I am not going to sit here and encourage anyone to surrender their bias just like that without pushing back where necessary, but I think sometimes we push back too hard and sometimes even egotistically, pushing our own limited agendas with the belief that things have to be done in a specific way.
The project lead in particular had numbers to present for the stats, I had a personal mastery as a specialisation to represent while my other two colleagues had a facilitation and administrative agenda to push within the same process. I remember at some point the facilitation biased colleague pleading with me that I had to be part, not only of the design, but of the facilitation as well.
I realise now that I had probably gone too esoteric and left her behind. Conflict brewed until it got really messy, culminating in that disaster when we pitched.

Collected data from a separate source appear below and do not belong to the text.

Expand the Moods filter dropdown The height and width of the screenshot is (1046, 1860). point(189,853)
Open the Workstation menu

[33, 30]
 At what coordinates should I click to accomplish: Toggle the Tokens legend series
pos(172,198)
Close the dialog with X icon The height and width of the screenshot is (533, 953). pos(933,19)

I was confused and hurt and I felt that my colleagues had no respect for a specialised field. I can imagine that the facilitation biased colleague was thinking that we were being too inconsiderate and not taking into consideration the fact that she had to be in the fore front presenting the actual work alone.

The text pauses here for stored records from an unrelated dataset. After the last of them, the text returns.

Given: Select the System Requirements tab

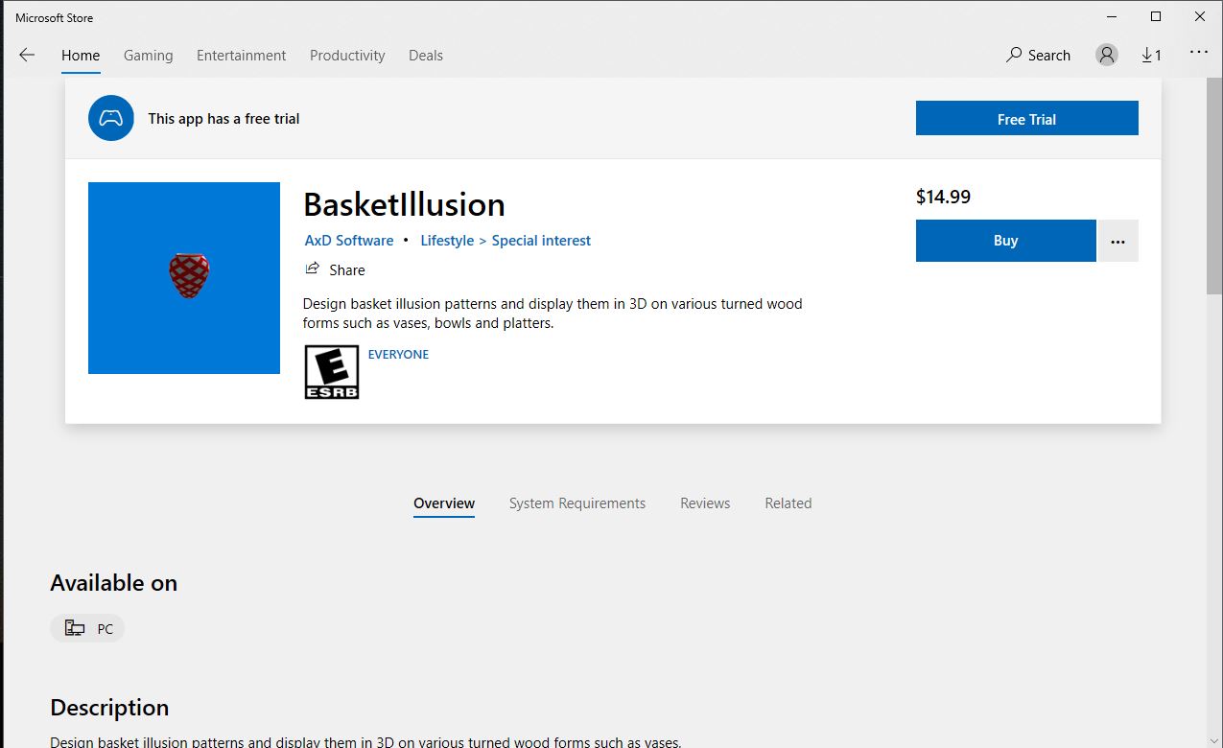Looking at the screenshot, I should click(x=576, y=503).
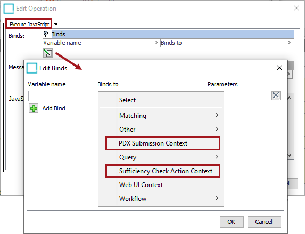
Task: Click OK in Edit Binds
Action: (232, 222)
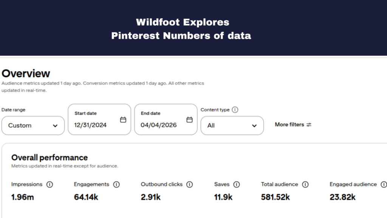Click the chevron arrow in Custom dropdown
Viewport: 387px width, 218px height.
56,126
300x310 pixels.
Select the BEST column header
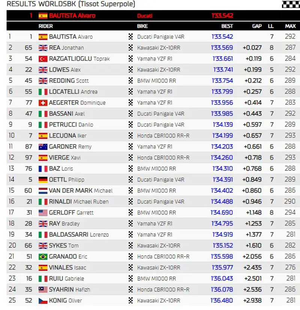tap(227, 26)
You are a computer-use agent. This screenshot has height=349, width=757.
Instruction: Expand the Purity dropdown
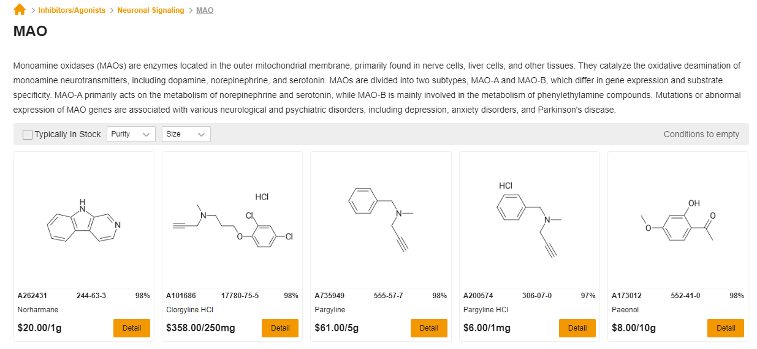(x=131, y=134)
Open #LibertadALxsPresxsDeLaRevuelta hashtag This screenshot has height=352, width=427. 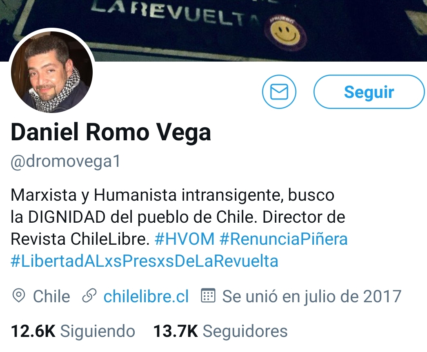(x=145, y=261)
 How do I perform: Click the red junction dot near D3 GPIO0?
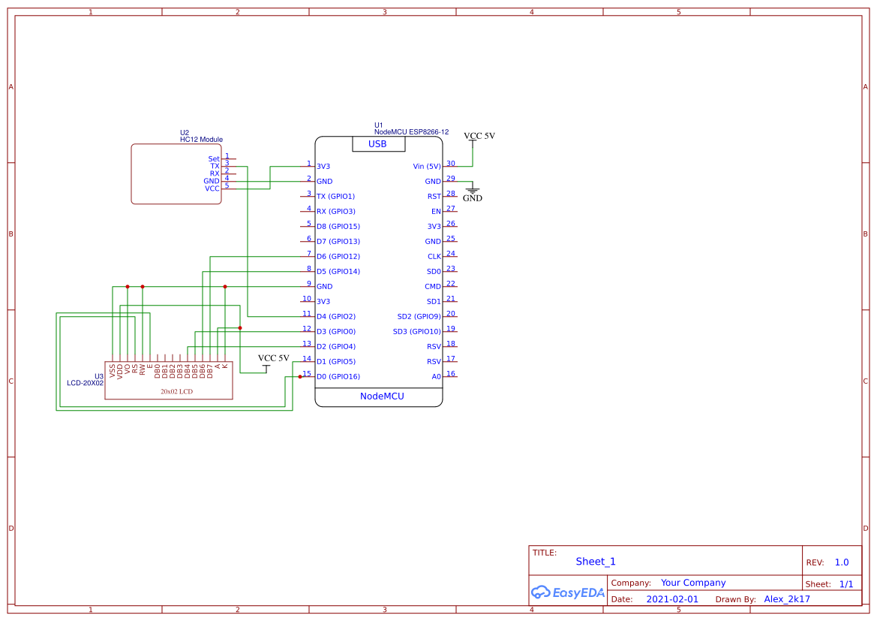point(239,327)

I can also imagine that the project lead was concerned that we did not seem to understand that she had to submit completed work to her senior and that the stats and dashboarding people were waiting to record and file. We did not listen to each other and so found ourselves in conflict.
Being big on relationships and with a desire to resolve conflict, I went to see my “shrink” friend to whom I am also some kind of a “shrink”. I told her that I had experienced a difficult moment with colleagues and I was feeling bad.
After sharing my side of the story, she softly said to me that in the workplace we are there to get sh*t done. The four-letter word being a favourite of mine, it suddenly dawned on me that yes indeed I had tended to stretch things too much even when I needed to just present and let others contribute their biases.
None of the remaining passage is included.